Optimizers

class geoopt.optim.RiemannianAdam(*args, stabilize=None, **kwargs)[source]

Riemannian Adam with the same API as torch.optim.Adam.

Parameters:
  • params (iterable) – iterable of parameters to optimize or dicts defining parameter groups
  • lr (float (optional)) – learning rate (default: 1e-3)
  • betas (Tuple[float, float] (optional)) – coefficients used for computing running averages of gradient and its square (default: (0.9, 0.999))
  • eps (float (optional)) – term added to the denominator to improve numerical stability (default: 1e-8)
  • weight_decay (float (optional)) – weight decay (L2 penalty) (default: 0)
  • amsgrad (bool (optional)) – whether to use the AMSGrad variant of this algorithm from the paper On the Convergence of Adam and Beyond (default: False)
Other Parameters:
 

stabilize (int) – Stabilize parameters if they are off-manifold due to numerical reasons every stabilize steps (default: None – no stabilize)

step(closure=None)[source]

Performs a single optimization step.

Parameters:closure (callable, optional) – A closure that reevaluates the model and returns the loss.
class geoopt.optim.RiemannianSGD(params, lr, momentum=0, dampening=0, weight_decay=0, nesterov=False, stabilize=None)[source]

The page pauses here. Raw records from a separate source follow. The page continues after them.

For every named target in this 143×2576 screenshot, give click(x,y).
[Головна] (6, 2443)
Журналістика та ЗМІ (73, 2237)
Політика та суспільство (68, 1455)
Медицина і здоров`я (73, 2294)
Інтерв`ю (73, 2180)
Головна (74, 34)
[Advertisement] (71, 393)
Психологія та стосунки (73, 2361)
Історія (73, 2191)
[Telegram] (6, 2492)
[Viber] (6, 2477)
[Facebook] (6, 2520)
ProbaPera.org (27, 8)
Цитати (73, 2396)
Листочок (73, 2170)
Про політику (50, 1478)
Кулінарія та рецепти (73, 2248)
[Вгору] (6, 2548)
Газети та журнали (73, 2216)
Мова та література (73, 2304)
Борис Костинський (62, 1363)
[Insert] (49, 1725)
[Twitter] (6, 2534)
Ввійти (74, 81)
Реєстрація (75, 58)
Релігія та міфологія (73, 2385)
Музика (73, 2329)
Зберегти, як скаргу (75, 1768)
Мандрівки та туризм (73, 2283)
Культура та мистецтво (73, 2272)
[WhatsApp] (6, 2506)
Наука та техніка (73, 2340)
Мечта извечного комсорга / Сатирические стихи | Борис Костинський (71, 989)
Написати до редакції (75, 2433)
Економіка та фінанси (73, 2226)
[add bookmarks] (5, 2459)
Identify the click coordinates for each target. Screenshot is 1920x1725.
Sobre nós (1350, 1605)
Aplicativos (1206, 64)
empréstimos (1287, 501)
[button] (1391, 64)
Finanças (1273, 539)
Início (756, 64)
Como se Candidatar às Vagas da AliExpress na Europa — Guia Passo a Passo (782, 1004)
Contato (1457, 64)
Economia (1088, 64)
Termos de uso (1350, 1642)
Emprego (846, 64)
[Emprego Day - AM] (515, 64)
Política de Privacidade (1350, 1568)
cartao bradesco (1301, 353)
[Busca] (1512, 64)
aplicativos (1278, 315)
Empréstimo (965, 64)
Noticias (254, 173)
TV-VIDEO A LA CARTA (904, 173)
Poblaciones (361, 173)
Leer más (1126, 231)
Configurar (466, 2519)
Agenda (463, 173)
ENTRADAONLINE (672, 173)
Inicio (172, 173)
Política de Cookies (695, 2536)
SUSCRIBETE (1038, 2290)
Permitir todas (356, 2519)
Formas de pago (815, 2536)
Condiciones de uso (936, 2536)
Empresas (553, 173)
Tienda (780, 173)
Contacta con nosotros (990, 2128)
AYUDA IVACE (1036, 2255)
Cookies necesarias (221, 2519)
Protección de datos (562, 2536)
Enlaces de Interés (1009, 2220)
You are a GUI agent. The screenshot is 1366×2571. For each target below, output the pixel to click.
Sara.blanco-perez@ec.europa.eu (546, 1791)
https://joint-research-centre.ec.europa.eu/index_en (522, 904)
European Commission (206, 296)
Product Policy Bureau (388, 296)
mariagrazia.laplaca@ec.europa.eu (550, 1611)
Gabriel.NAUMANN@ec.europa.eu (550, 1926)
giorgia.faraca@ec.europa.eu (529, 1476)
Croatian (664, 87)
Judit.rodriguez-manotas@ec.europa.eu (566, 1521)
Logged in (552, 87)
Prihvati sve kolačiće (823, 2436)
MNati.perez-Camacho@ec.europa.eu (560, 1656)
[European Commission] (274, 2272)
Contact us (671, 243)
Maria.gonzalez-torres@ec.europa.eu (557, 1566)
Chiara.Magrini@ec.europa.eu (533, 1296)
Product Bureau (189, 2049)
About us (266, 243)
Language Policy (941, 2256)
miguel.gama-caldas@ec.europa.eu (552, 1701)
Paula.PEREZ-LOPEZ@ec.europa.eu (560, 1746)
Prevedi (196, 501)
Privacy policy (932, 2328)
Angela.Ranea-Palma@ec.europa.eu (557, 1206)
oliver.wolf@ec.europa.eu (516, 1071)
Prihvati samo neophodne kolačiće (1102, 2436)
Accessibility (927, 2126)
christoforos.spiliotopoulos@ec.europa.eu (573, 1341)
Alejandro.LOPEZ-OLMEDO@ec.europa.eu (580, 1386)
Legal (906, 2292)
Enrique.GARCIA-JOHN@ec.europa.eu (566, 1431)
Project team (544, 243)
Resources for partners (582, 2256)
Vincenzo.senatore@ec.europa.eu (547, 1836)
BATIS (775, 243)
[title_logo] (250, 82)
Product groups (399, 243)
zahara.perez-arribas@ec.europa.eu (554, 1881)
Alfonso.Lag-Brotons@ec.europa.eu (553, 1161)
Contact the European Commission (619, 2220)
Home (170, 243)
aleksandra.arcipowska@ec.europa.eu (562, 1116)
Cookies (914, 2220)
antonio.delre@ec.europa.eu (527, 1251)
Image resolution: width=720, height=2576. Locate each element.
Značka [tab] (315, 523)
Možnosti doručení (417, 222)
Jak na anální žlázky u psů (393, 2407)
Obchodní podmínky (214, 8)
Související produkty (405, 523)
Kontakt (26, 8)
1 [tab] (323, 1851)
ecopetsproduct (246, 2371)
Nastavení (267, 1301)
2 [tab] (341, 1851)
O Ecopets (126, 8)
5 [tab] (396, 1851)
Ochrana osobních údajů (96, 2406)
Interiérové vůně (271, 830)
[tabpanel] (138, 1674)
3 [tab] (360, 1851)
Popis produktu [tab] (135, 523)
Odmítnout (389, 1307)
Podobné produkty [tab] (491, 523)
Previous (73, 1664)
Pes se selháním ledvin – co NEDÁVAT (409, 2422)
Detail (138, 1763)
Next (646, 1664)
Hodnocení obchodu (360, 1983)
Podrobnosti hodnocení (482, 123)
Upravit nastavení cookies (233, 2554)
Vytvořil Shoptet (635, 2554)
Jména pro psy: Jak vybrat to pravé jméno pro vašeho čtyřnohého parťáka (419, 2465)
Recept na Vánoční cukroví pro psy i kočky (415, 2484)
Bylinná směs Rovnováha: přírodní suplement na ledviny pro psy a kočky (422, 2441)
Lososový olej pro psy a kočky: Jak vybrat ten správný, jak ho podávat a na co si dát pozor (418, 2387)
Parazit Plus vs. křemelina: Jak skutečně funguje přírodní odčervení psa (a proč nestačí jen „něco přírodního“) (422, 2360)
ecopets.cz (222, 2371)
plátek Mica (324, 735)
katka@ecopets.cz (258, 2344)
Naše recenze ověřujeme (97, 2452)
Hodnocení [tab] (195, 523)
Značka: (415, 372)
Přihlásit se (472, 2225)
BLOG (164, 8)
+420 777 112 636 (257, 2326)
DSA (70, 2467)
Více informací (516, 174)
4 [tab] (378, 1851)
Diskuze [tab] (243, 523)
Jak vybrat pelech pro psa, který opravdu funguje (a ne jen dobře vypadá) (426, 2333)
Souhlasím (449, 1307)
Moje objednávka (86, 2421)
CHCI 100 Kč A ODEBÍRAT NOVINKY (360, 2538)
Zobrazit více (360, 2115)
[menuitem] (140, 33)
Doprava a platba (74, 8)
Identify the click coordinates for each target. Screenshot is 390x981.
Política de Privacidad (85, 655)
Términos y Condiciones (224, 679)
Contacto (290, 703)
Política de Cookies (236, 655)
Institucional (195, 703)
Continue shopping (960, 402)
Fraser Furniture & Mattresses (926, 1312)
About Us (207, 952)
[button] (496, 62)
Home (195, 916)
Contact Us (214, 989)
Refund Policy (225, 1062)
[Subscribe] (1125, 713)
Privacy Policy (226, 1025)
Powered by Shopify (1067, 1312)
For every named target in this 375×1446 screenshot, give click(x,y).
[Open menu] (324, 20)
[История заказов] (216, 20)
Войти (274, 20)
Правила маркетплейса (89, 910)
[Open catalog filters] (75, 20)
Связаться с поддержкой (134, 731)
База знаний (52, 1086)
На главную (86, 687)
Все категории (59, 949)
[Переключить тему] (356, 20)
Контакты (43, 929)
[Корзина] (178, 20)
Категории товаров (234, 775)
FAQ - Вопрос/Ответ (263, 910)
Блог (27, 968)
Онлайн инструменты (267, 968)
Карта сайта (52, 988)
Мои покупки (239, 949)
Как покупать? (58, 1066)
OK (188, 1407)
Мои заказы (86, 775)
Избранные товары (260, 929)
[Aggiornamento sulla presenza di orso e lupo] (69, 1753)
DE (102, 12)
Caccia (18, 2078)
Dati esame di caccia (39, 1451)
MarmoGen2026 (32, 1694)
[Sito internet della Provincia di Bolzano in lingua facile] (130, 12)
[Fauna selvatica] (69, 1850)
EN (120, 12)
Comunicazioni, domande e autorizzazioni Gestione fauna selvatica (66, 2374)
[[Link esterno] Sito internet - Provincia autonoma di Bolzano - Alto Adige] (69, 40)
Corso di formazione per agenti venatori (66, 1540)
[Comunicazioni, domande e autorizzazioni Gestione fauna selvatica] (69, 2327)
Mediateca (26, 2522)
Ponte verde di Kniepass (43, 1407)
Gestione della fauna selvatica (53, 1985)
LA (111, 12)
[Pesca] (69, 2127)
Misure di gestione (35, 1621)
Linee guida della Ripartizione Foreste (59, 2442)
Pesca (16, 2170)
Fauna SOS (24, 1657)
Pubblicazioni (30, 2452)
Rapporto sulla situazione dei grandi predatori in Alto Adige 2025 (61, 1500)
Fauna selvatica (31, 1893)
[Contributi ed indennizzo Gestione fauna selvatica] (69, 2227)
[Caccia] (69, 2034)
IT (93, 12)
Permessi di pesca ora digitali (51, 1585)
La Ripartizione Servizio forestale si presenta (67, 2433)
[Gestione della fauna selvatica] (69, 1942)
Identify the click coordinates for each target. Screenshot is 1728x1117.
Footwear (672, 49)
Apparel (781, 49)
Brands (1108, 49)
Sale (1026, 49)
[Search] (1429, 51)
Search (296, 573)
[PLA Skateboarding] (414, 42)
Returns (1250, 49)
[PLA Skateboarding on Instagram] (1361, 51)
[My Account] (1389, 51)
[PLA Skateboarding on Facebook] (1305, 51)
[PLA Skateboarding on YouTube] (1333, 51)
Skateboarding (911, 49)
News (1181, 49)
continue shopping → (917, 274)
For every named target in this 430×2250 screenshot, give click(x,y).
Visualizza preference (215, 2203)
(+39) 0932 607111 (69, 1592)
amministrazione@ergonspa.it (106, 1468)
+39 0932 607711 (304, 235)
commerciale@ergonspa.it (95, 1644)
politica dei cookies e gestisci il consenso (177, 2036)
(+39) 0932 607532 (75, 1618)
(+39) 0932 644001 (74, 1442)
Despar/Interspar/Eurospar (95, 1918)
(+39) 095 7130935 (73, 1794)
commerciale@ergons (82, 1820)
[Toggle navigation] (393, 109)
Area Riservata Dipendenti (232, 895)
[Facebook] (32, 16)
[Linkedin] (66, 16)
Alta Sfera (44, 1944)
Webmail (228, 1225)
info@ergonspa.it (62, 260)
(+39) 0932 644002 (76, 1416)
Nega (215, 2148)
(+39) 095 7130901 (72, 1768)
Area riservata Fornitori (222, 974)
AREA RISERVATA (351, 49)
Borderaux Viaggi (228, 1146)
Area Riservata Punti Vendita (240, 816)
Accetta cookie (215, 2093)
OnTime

Riemannian Stochastic Gradient Descent with the same API as torch.optim.SGD.

Parameters:
  • params (iterable) – iterable of parameters to optimize or dicts defining parameter groups
  • lr (float) – learning rate
  • momentum (float (optional)) – momentum factor (default: 0)
  • weight_decay (float (optional)) – weight decay (L2 penalty) (default: 0)
  • dampening (float (optional)) – dampening for momentum (default: 0)
  • nesterov (bool (optional)) – enables Nesterov momentum (default: False)
Other Parameters:
 

stabilize (int) – Stabilize parameters if they are off-manifold due to numerical reasons every stabilize steps (default: None – no stabilize)

step(closure=None)[source]

Performs a single optimization step (parameter update).

Parameters:closure (callable) – A closure that reevaluates the model and returns the loss. Optional for most optimizers.

Note

Unless otherwise specified, this function should not modify the .grad field of the parameters.

class geoopt.optim.SparseRiemannianAdam(params, lr=0.001, betas=(0.9, 0.999), eps=1e-08, amsgrad=False)[source]

Implements lazy version of Adam algorithm suitable for sparse gradients.

In this variant, only moments that show up in the gradient get updated, and only those portions of the gradient get applied to the parameters.

Parameters:
  • params (iterable) – iterable of parameters to optimize or dicts defining parameter groups
  • lr (float (optional)) – learning rate (default: 1e-3)
  • betas (Tuple[float, float] (optional)) – coefficients used for computing running averages of gradient and its square (default: (0.9, 0.999))
  • eps (float (optional)) – term added to the denominator to improve numerical stability (default: 1e-8)
  • amsgrad (bool (optional)) – whether to use the AMSGrad variant of this algorithm from the paper On the Convergence of Adam and Beyond (default: False)
Other Parameters:
 

stabilize (int) – Stabilize parameters if they are off-manifold due to numerical reasons every stabilize steps (default: None – no stabilize)

step(closure=None)[source]

Performs a single optimization step (parameter update).

Parameters:closure (callable) – A closure that reevaluates the model and returns the loss. Optional for most optimizers.

Note

Unless otherwise specified, this function should not modify the .grad field of the parameters.

class geoopt.optim.SparseRiemannianSGD(params, lr, momentum=0, dampening=0, nesterov=False, stabilize=None)[source]

Implements lazy version of SGD algorithm suitable for sparse gradients.

In this variant, only moments that show up in the gradient get updated, and only those portions of the gradient get applied to the parameters.

Parameters:
  • params (iterable) – iterable of parameters to optimize or dicts defining parameter groups
  • lr (float) – learning rate
  • momentum (float (optional)) – momentum factor (default: 0)
  • dampening (float (optional)) – dampening for momentum (default: 0)
  • nesterov (bool (optional)) – enables Nesterov momentum (default: False)
Other Parameters:
 

stabilize (int) – Stabilize parameters if they are off-manifold due to numerical reasons every stabilize steps (default: None – no stabilize)

step(closure=None)[source]

Performs a single optimization step (parameter update).

Parameters:closure (callable) – A closure that reevaluates the model and returns the loss. Optional for most optimizers.

Note

Unless otherwise specified, this function should not modify the .grad field of the parameters.